Local governments made a nearly $3 million investment into a high-tech incubator space in northwest Lawrence that city leaders now say is losing more than $400,000 per year.

In 2010, Lawrence and Douglas County spent $2.9 million to purchase and renovate the former Oread Labs building, 4950 Bob Billings Parkway. The University of Kansas Bioscience and Technology Business Center operates the building’s lab and office space as an expansion facility to its main building on west campus, but BTBC leaders say the facility is struggling financially and needs more money from the city and county.

The city and county made the unusual deal to purchase the building in 2010 with the idea that it would retain CritiTech, a Lawrence-based pharmaceutical company that local leaders feared would leave the community without the lab space, the Journal-World reported at the time. CritiTech remains in Lawrence but left the BTBC expansion facility about five years ago.

The Lawrence City Commission voted unanimously at its meeting Tuesday to cover half of the BTBC’s bond debt service for 2019, which would cost the city about $116,000. City Manager Tom Markus, who began his position with the city in 2016, said that though the deal to purchase the building has ended up costing the city, he was recommending that the city provide the money because of the approximately 50 jobs currently housed in the building’s lab space.

“There isn’t a whole lot of value to this (building), but it’s bleeding a lot of cash every year, and both the city and the county are paying for that,” said Markus, noting that there are some startup businesses in the building that he thinks the community would like to keep. “So there’s one Catch-22 here after another.”

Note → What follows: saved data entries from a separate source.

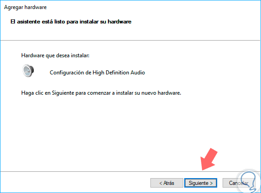Click the Solvetic watermark logo
261x193 pixels.
coord(248,181)
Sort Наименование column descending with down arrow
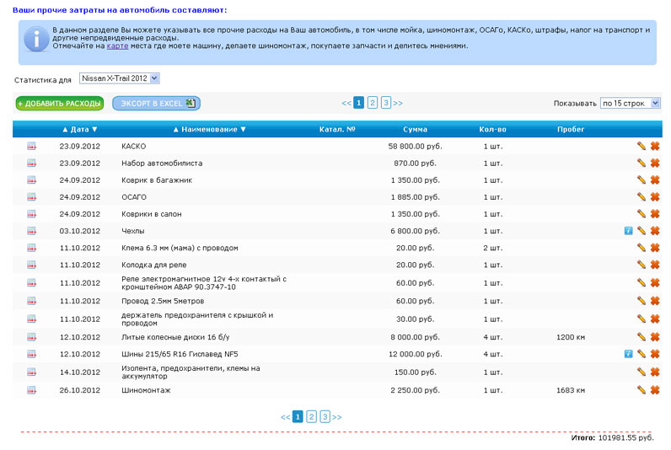Screen dimensions: 671x450 click(244, 130)
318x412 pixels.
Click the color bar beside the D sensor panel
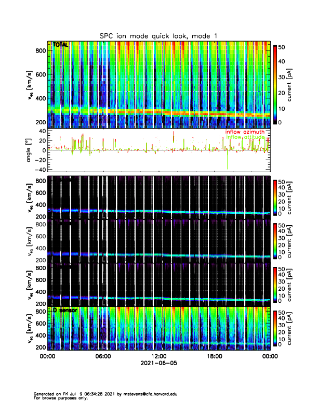pyautogui.click(x=275, y=327)
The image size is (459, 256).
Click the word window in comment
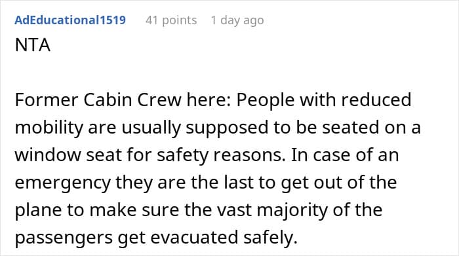(48, 155)
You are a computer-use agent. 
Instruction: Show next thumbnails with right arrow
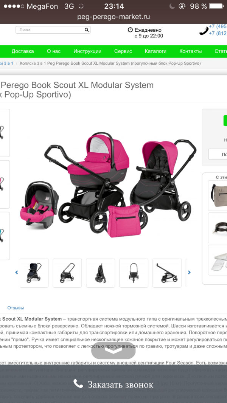coord(190,273)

The 2010 deal was unusual in Lawrence economic development circles because of the amount of upfront money the city and county were asked to provide, but at the time of the purchase, financial projections were that the deal largely would pay for itself over a 25-year period. Markus said it’s estimated that, between the city, county and BTBC, the loss is more than $400,000 in operating costs per year. He also said that the city has done appraisals of the building, and it “does not appraise well.”

BTBC vice president of finance Adam Courtney told commissioners it is recommending that the city and county “divest” from the building in two years, as the BTBC plans to build new lab space on west campus that will open at that time. Regarding the initial projections, Courtney said that CritiTech originally signed a five-year lease but that after three years the company had an out and chose to move to its own facility elsewhere in Lawrence.

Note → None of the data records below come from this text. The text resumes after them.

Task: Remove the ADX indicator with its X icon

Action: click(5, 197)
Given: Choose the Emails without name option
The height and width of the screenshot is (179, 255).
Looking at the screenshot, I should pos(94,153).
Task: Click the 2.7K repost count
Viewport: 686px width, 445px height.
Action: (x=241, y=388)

Courtney said that had the building continued as single-tenant space, as the model initially projected, then it would be financially viable. Since then, though, BTBC has had to lease it to multiple tenants. He said the BTBC has not been able to lease out the entire building, which contains both wet lab and office space.

“We’ve done the best we can putting multiple tenants in there,” Courtney said. “It’s just not designed for multiple tenants, so the financial model, when you include multiple tenants, just does not work.”

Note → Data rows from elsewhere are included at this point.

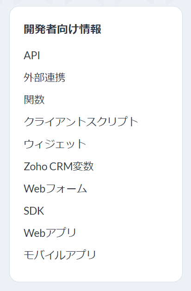Open the Zoho CRM変数 link
The width and height of the screenshot is (191, 291).
point(59,166)
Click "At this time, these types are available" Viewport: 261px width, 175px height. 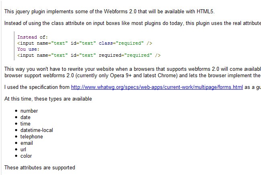(48, 99)
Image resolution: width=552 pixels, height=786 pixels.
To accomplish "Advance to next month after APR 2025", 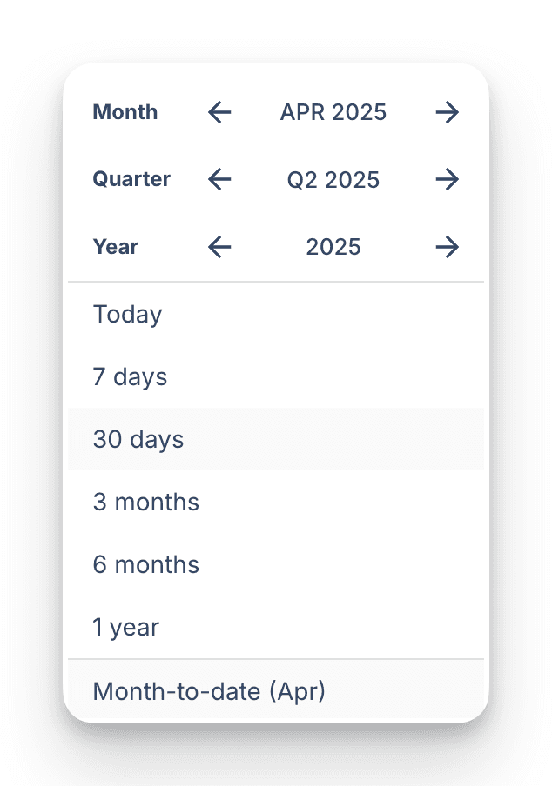I will coord(447,112).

Courtney said 11 companies are currently using the expansion facility, representing 50 jobs and about $3 million in annual payroll. He said the new lab space that BTBC plans to build would enable the companies in the expansion facility to move to the new building once it’s complete.

Essentially, the BTBC would like the city to continue to cover the bond payments until the new lab space is built on west campus. Markus said that the BTBC originally requested that the city cover the BTBC’s bond debt service for 2019 and 2020 but that he wanted that decision to be made year by year.

Commissioner Matthew Herbert said that he saw the situation with the building itself as an example of the sunk cost fallacy, in which money continues to be invested into a failing enterprise because so much has already been spent. However, Herbert and the rest of the commission said they were concerned about losing the jobs housed in the building.